Though Overseas Private Investment Corp.'s (OPIC) new political risk insurance has its first Latin American deal in the market and several other transactions in the pipeline, investors and ratings agencies continue to debate its merits, and differ over whether it will have enough momentum to stymie asset-backed issuance, as some have predicted.
Designed to protect emerging market transactions against the risks of transfer and convertibility (ASR 8/9/99), political insurance such as OPIC's is seen by many as an effective way to pierce the sovereign ceiling. So much so, that many companies are now pitching deals to investors without an asset-backed component, relying solely on insurance provided by OPIC or Zurich U.S. Political Risk.
Mexican brewer Femsa Cerveza, is one such company. After talking to prospective investors, the company decided to launch a $200 million deal insured by Zurich. "The company was aware that spreads would be wider with this type of structure," said a source close to the transaction. "But they decided to pay the price and save their export receivables for a rainy day.'"
Telefonica del Peru, which successfully closed a $180 million securitization of future telephone settlements in the last quarter of 1998, also opted for a corporate issuance using OPIC political insurance. The company is in the market with a $200 million transaction managed by J.P. Morgan & Co. and Merrill Lynch & Co., marking OPIC's debut in the Latin arena.
Aguas Argentinas, Brazil's telecommunications company Tele Centro Sul, Electricidad de Caracas and YPF are scheduled to launch their OPIC-backed transactions in the near future.
But as transfer and convertibility risk insurance gains popularity among issuers, the market is debating its strengths and weaknesses.
Among rating agencies, there are differing views on the significance of the political risks not covered by OPIC and Zurich's policies.
Sources at Fitch IBCA explained that their basic rating assumption is that the local currency rating of the corporate can exceed the local currency rating of the sovereign based on the ability of the corporate entity to meet its financial obligations. Applied to OPIC-backed deals, that assumption means that the ratings should be directly linked to the rating of the corporate.
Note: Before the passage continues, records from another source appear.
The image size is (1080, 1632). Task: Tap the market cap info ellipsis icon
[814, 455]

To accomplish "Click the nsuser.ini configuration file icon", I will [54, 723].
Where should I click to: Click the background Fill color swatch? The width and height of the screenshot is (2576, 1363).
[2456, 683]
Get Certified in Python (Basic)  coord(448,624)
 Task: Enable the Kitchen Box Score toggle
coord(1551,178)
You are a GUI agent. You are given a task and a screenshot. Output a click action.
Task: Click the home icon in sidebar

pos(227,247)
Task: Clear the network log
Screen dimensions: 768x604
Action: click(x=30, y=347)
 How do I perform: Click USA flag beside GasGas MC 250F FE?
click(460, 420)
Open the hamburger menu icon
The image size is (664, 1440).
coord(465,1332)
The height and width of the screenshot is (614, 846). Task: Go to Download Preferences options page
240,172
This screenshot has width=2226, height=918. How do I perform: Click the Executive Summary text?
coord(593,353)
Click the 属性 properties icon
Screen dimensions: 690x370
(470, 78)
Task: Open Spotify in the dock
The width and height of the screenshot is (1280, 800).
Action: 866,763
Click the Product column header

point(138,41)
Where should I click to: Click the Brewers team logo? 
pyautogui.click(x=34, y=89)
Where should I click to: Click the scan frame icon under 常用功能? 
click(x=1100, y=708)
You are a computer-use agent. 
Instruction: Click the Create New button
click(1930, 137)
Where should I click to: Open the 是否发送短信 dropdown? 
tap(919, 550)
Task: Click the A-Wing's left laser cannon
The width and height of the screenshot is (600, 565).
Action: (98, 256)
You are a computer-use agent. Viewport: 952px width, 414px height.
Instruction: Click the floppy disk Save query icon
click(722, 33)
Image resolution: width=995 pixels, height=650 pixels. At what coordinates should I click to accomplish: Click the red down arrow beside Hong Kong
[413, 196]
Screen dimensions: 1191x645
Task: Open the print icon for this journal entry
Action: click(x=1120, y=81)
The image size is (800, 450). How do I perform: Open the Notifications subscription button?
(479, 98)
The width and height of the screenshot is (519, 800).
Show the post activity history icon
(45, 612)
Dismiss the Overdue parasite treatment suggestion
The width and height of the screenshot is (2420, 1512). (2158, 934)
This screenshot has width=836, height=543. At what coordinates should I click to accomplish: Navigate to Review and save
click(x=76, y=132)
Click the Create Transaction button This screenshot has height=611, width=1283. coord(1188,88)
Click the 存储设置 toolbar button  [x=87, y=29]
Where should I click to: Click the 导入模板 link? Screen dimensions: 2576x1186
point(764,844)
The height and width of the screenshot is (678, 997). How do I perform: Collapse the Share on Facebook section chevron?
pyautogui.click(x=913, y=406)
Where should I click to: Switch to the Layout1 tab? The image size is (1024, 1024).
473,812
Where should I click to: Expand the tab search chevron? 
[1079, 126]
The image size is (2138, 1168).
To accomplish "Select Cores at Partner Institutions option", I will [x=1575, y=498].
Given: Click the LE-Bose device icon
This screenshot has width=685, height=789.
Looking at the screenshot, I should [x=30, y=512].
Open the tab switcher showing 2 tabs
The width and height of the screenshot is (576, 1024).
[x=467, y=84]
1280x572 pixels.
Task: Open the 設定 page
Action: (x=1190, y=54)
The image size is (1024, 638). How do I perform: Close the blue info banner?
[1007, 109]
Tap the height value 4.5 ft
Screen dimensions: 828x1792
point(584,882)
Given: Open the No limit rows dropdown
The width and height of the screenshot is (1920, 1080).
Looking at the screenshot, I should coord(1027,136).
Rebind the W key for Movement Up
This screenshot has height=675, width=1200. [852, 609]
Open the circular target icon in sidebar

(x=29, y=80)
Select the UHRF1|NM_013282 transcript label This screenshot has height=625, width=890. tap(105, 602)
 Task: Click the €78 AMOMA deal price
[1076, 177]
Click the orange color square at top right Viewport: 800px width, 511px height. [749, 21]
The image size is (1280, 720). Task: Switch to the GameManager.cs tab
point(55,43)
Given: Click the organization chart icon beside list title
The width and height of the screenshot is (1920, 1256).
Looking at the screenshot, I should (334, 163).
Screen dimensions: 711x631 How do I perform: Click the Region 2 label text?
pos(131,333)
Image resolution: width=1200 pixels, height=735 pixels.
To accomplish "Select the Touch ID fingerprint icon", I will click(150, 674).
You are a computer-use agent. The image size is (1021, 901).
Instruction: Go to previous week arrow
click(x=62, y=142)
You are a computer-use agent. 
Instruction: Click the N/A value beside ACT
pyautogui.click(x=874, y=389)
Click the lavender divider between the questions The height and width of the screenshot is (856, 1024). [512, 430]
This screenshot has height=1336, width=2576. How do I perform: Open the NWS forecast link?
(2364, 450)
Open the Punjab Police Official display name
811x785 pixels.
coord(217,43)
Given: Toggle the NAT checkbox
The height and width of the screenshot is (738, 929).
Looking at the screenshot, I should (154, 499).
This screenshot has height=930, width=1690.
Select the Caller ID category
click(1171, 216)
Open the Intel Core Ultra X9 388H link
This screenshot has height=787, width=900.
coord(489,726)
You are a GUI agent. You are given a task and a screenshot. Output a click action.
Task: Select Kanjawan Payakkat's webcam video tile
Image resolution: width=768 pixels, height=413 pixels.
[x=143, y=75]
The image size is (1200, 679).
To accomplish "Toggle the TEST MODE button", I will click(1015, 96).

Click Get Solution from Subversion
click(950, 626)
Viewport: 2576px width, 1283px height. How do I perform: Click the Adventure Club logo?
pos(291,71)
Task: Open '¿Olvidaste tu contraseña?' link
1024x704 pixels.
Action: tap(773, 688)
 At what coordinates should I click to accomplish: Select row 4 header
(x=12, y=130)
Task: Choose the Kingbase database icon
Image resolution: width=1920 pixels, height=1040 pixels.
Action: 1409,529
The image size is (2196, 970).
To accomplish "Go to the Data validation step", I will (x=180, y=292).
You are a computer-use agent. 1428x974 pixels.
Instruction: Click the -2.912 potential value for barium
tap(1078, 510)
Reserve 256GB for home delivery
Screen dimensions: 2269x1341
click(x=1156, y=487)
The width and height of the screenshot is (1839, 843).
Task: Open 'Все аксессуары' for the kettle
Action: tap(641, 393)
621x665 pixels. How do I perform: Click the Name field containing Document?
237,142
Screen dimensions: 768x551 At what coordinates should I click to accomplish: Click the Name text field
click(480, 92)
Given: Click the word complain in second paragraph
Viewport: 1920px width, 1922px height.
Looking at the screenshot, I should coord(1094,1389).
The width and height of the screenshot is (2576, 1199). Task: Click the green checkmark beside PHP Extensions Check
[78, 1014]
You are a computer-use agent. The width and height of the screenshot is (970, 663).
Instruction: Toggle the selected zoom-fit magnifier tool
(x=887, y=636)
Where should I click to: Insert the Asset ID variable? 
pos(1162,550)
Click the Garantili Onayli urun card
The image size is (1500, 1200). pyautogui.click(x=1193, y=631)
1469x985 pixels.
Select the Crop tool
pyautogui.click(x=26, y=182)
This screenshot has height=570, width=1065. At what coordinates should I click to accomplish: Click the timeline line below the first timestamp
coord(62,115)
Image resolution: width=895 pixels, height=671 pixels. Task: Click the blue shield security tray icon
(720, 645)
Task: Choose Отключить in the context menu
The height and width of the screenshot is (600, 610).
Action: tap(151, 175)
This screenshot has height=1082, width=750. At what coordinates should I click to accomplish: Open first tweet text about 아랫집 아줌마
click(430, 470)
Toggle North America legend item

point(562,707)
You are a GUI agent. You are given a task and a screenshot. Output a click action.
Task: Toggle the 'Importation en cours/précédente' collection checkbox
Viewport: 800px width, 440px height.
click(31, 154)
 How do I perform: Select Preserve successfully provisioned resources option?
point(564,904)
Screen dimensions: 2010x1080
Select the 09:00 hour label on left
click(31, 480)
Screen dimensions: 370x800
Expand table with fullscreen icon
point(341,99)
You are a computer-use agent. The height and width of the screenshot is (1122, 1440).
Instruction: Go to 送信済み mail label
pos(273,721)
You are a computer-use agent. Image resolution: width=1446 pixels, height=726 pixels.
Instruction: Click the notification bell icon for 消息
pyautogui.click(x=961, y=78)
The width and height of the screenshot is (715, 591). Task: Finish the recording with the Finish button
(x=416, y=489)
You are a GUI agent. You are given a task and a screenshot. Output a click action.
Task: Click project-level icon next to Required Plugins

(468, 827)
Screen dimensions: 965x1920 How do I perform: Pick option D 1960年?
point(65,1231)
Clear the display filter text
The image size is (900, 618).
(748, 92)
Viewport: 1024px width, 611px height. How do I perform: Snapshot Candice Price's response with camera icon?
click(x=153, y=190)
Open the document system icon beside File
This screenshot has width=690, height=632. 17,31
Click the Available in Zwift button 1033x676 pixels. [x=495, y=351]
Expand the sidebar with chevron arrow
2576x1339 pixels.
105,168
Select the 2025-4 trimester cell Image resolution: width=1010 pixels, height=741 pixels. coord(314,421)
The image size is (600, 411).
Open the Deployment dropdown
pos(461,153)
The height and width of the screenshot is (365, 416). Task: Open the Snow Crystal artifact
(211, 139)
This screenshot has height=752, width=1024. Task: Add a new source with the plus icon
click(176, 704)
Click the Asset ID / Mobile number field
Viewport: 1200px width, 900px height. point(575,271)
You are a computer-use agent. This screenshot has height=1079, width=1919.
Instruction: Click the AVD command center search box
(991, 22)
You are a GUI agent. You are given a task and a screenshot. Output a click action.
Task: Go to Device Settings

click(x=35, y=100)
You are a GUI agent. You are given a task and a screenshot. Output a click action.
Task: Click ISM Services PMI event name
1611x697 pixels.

But, while the rating of an OPIC deal can never be higher than the capacity of the company to pay its debt, Fitch sees no theoretical or historical reason to limit the rating of an OPIC deal to that of the local currency of the sovereign.
Other agencies disagreed with this rating rationale.
"The insurance policies offered by OPIC and Zurich only insure transfer and convertibility risks, ," said Daniel Bond, vice president of Duff & Phelps Credit Rating Co.'s sovereign group and the rating agency's chief economist. "There are many other significant political risks, such as currency devaluation, expropriation and political violence, that should not be overlooked." These concerns lay behind Duff & Phelps conservative stand regarding some of the OPIC transactions.
Some investors though, have deemed the ratings for the deals "pretty aggressive."
"I don't think that the deals are going to price in the triple-B range," said an investor who passed on the deals. "I think they will end up widening the spreads to be able to sell that structure."
Others expressed some reservations regarding political insurance-backed transactions.
"OPIC insurance doesn't do a whole lot for me," said Paul Aronson, vice president at Lincoln Investment Management.
"I think securitizations are much better structures for several reasons: they involve companies with dollar revenue sources, it is extremely unlikely that a sovereign entity will interfere with the company's export related businesses and, finally, because an export receivable transaction is structurally senior to a debt investment."
Despite some investors' preference for asset-backed deals, bankers regard political insurance as a good alternative to securitization for certain companies.
"OPIC's inconvertibility insurance is useful for companies which have no more assets to securitize. It also offers clear advantages for companies that are domestic-based and have good credit records on their own right but are hampered by the sovereign," said Claire Coustar from Merrill Lynch's Latin America structured finance group.
"Although OPIC deals are blanketing the market right now, we will continue to see traditional export securitizations."
Still, the advantages of political insurance seem to be more appealing to issuers than to investors. "I would prefer to do deals without any kind of insurance," said a source. "I believe that we are giving up too much spread for an insurance policy that may or may not be worth very much."
"If a company is fundamentally strong enough to do a deal, I see no reason why I should buy an insurance policy," the source said. "If it needs the insurance to get the deal done, I doubt that I really want to waste my exposure on that type of credit."